La pauvrette pleurait
en silence. Elle s'efforçait par tous les moyens de complaire
à sa marâtre et de servir les filles de celle-ci ; mais
les filles qui imitaient leur mère, taquinaient méchamment
Marthe, lui jouaient de vilains tours et la faisaient pleurer :
c'était même devenu un de leurs jeux favoris. Quant à
elles, elles se levaient tard, se servaient pour faire leur toilette
de l'eau que Marthe avait été puiser, de la serviette
que Marthe avait lavée et repassée, et n'étaient
jamais prêtes qu'au moment de passer à table. Cependant,
nos jeunes filles allaient grandissant, s'épanouissant à
vue d'œil. L'heure vint de songer à les marier. Conter, c'est
vite fait, agir, c'est bien plus long. Le vieux aurait bien eu pitié
de sa fille aînée, il l'aimait parce qu'elle était
obéissante et laborieuse, ne s'entêtait jamais, faisait
tout ce qu'on lui demandait et n'élevait jamais la voix. Mais
il ne savait que faire, il était faible, la vieille était
acariâtre et ses filles paresseuses et mauvaise tête.

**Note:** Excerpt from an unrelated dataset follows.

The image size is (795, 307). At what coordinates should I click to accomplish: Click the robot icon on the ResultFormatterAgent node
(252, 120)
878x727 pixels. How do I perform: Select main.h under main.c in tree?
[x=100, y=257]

Ainsi donc, nos vieux se prirent à songer : tandis que le
vieux se demandait quel parti trouver pour ses filles, la vieille
résolut d'en profiter pour se débarrasser de l'aînée.

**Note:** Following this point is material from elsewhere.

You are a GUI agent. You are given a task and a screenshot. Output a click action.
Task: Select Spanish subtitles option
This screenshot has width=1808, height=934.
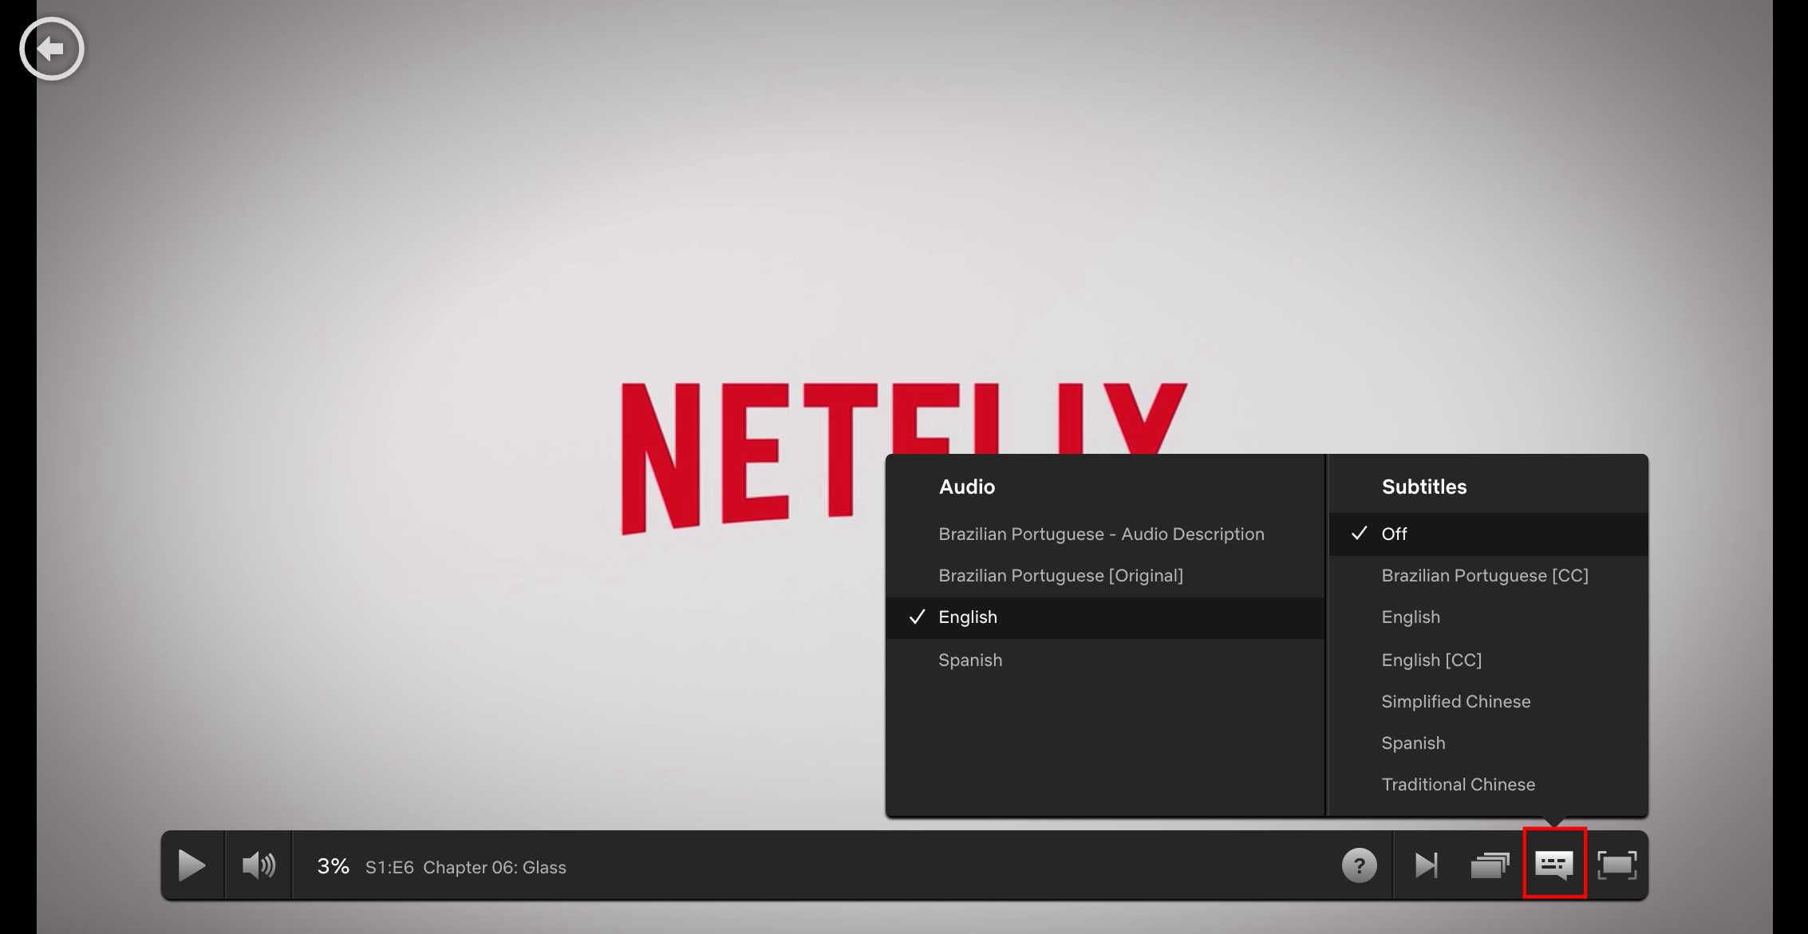click(1414, 743)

Un jour, elle dit au vieux :
« Il faut marier
la Marthe, le vieux ! — Bien, dit le vieux en montant péniblement
se coucher. — Demain, le vieux tu te lèveras un peu plus tôt
que de coutume pour atteler la jument au traîneau. Tu emmèneras
la Marthe. Quant à toi, la Marthe, demain tu vas en visite.

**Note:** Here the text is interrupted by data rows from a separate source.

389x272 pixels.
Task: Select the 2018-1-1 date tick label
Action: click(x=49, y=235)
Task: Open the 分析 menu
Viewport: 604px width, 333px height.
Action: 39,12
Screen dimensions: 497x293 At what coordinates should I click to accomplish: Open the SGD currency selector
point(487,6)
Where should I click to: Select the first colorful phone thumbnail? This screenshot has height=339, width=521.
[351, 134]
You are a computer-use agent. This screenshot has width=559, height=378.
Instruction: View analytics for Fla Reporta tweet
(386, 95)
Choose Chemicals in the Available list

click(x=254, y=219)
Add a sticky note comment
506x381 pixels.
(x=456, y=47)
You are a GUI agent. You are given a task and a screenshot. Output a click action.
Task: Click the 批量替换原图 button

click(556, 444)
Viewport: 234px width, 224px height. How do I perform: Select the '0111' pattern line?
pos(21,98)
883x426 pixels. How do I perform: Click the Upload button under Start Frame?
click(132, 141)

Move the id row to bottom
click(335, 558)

N'oublie pas de mettre dans une petite boîte tout ce que tu
possèdes et de te changer.
La bonne Marthe fut
heureuse à l'idée que le lendemain elle allait en
visite et elle dormit bien. Au matin, elle se leva de bonne heure, se
lava, fit sa prière, prépara toutes ses affaires,
s'habilla de son mieux, et il faut reconnaître qu'elle était
une très jolie fille. Or, on était en plein hiver,
dehors régnait le Gel craquant.
Au matin, à la
pointe du jour, le vieux attela la jument et approcha le traîneau
du perron.
« C'est fait,
tout est prêt ! Dit-il en entrant.— Mettez-vous à
table et mangez un morceau ! », dit la vieille.
Le vieux s'installa et
fit asseoir sa fille auprès de lui. Il ,prit la miche, coupa
une tranche pour lui, une autre pour elle. Pendant ce temps, la
vieille servait un restant de soupe aux choux. Elle dit : «
Allons, ma chère, mange, et file ! Je t'ai assez vu comme cela
! Toi, le vieux, tu vas conduire la Marthe à son fiancé,
mais prends garde de prendre le grand chemin et de tourne à
droite, vers le bois de pins. Tu iras droit jusqu'au grand pin qui
est sur la hauteur. Une fois là, donne-là au Gel
craquant ! »
Le vieux écarquilla
les yeux, ouvrit la bouche et cessa de manger ; la fille, elle se mit
à hurler :
« Allons,
allons, assez pleurniché ! De quoi te plains-tu ? Ton fiancé,
mais il est riche et beau ! Ses biens sont innombrables : sapins,
pins, bouleaux couverts de neige, tout cela, c'est à lui ! Tu
vivras richement et veux-tu me dire en quoi il ne serait pas un
vaillant gaillard, aussi bien que les autres ? »
En silence, le vieux
enfila ses hardes, dit à sa fille de mettre sa pelisse de
mouton et partit. Le temps passa-il vite ou non, je ne sais, conter
c'est vite fait, agir c'est bien plus long. Enfin il parvint au bois
de pins, quitta le sentier et, avança sur la neige glacée.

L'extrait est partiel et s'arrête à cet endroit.